### Source information:
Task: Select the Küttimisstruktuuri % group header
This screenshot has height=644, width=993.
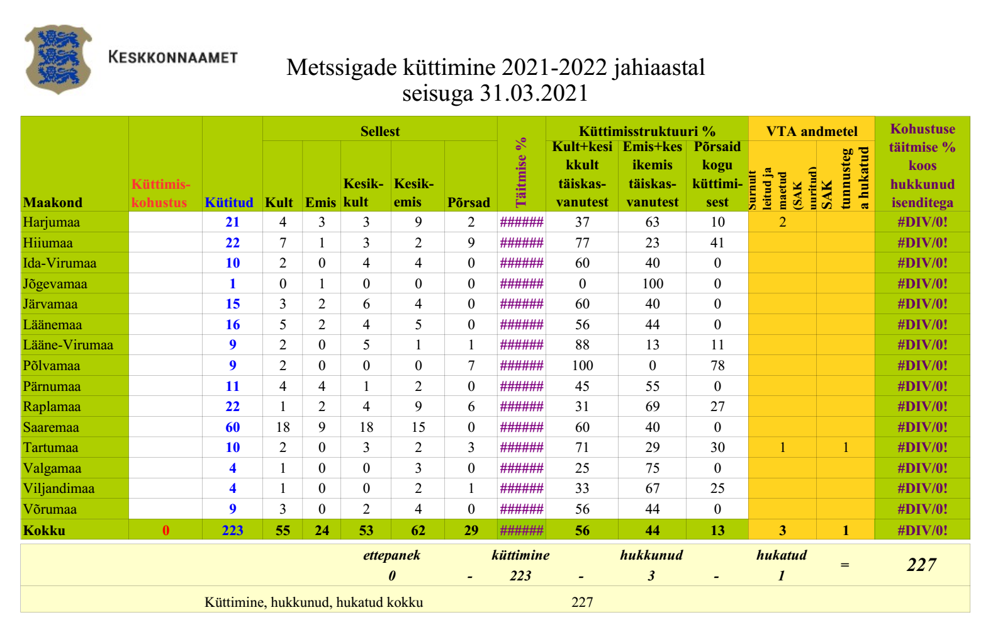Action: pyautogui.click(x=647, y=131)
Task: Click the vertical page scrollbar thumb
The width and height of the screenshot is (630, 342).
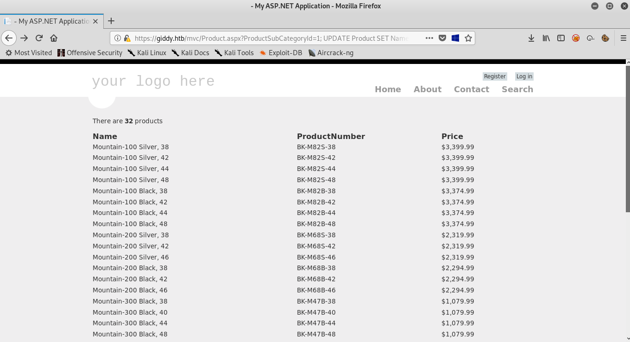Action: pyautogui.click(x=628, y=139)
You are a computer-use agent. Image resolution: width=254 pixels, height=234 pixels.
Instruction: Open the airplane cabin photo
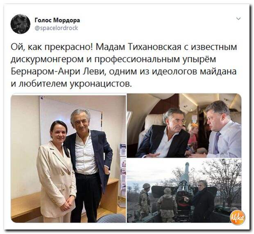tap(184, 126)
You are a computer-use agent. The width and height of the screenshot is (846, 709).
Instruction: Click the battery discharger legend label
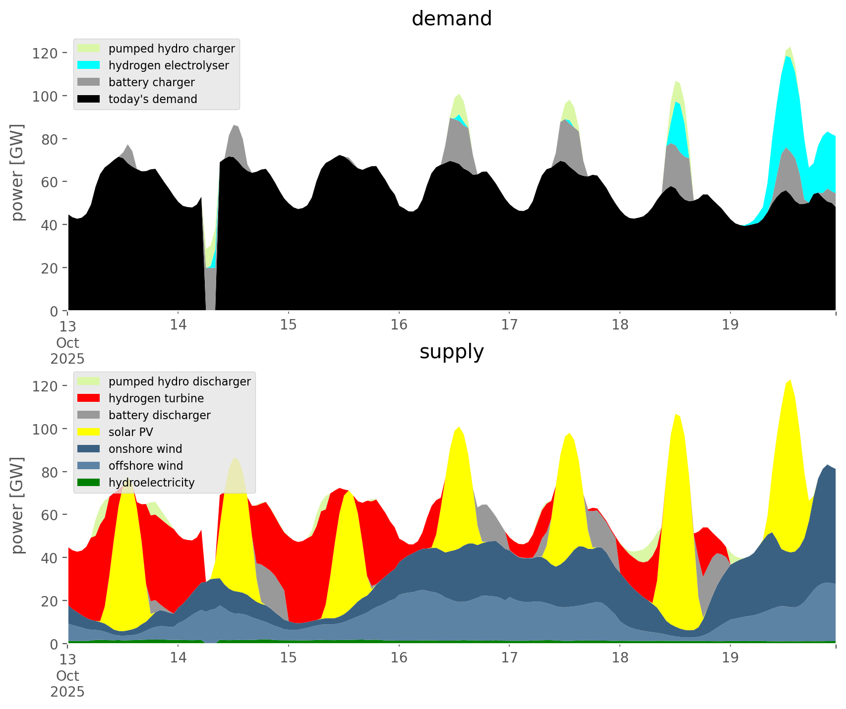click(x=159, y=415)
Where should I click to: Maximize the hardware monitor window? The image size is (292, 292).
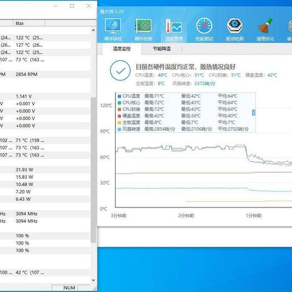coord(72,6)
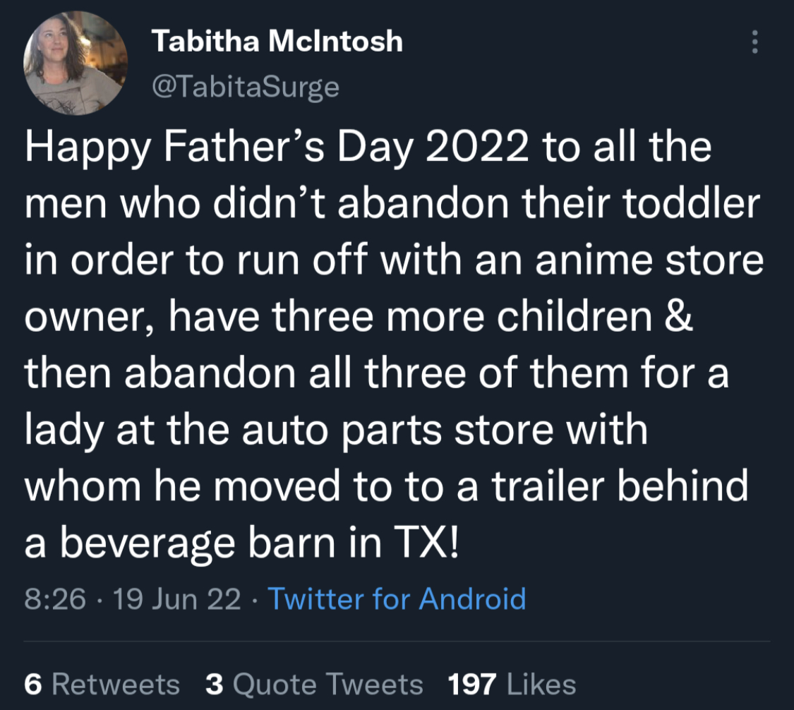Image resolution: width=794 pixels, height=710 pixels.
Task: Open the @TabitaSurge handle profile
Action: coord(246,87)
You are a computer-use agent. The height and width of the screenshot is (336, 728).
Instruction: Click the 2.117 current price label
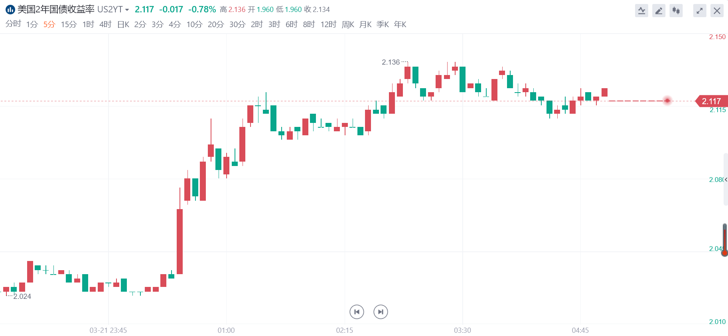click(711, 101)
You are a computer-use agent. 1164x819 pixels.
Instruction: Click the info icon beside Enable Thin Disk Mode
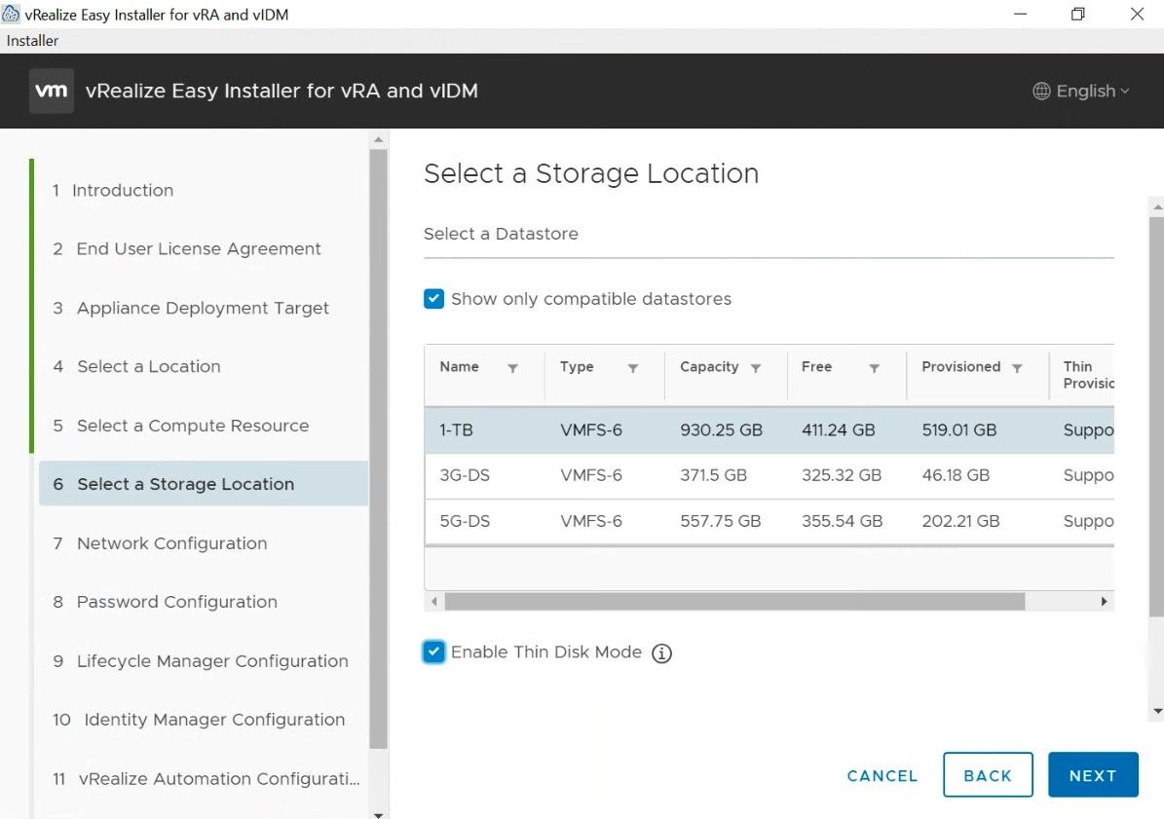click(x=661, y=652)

* * *

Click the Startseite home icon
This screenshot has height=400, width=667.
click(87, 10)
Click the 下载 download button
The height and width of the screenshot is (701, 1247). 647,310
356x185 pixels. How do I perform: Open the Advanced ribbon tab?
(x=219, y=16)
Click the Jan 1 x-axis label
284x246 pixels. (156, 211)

### Assigned task:
The answer should be a bare number: the count of lines above in which the word "agent" occurs.

### Reply:
4